What the task asks
Find the line with "You are a computer-use" in the entries below. Repeat it, every following line, and the line with "Task: Open the Bitte", exactly and with nothing added.

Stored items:
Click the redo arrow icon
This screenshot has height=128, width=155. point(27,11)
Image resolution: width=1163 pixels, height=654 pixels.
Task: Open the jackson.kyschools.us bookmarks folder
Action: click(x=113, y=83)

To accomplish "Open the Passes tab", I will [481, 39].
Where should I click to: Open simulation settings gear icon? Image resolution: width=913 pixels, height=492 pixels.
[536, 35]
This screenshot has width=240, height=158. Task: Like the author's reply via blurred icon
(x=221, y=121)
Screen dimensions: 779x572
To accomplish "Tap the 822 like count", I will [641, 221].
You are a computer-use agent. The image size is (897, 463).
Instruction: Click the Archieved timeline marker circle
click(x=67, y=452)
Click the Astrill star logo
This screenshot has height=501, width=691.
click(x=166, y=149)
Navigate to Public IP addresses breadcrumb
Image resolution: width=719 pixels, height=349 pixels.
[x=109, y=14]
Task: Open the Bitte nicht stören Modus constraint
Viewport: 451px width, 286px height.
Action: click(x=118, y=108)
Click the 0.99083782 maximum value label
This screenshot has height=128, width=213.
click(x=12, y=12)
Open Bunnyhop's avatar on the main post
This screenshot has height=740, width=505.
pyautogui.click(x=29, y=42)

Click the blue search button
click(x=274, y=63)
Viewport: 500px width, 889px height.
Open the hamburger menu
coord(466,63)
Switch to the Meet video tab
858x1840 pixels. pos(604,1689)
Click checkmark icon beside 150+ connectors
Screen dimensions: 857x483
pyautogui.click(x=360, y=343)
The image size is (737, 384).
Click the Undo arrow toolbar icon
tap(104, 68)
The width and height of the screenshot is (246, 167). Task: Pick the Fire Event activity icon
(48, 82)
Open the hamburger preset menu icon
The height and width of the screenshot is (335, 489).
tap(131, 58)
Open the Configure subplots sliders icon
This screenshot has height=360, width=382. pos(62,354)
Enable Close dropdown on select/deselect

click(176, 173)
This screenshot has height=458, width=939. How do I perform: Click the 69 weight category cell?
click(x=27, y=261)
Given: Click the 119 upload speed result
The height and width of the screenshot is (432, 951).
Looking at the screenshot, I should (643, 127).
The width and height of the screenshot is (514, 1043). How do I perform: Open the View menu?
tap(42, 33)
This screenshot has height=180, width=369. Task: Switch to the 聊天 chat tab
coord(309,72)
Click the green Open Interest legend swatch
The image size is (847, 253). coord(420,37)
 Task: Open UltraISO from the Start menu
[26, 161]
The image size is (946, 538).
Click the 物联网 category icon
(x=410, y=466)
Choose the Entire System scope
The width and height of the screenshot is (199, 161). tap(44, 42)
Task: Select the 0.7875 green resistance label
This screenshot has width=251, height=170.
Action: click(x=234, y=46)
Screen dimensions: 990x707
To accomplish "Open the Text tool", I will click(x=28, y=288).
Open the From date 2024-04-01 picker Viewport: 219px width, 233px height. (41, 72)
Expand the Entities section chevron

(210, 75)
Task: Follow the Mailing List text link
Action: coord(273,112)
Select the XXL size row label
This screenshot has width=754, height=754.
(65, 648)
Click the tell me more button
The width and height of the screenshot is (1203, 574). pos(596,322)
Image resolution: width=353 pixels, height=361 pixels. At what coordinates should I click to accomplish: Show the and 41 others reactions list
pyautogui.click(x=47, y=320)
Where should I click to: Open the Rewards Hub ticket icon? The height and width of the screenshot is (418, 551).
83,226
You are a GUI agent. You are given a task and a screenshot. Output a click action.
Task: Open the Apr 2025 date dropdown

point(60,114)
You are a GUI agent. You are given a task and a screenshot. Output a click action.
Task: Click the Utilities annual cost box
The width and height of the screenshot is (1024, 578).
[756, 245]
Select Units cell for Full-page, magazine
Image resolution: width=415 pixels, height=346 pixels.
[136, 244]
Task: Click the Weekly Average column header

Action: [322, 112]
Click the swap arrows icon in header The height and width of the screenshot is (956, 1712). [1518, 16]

Reply to the exercise
You are a computer-use agent. The image size is (897, 463).
Instruction: Click the Archieved timeline marker circle
click(x=67, y=452)
Click the Astrill star logo
This screenshot has height=501, width=691.
click(x=166, y=149)
Navigate to Public IP addresses breadcrumb
Image resolution: width=719 pixels, height=349 pixels.
[x=109, y=14]
Task: Open the Bitte nicht stören Modus constraint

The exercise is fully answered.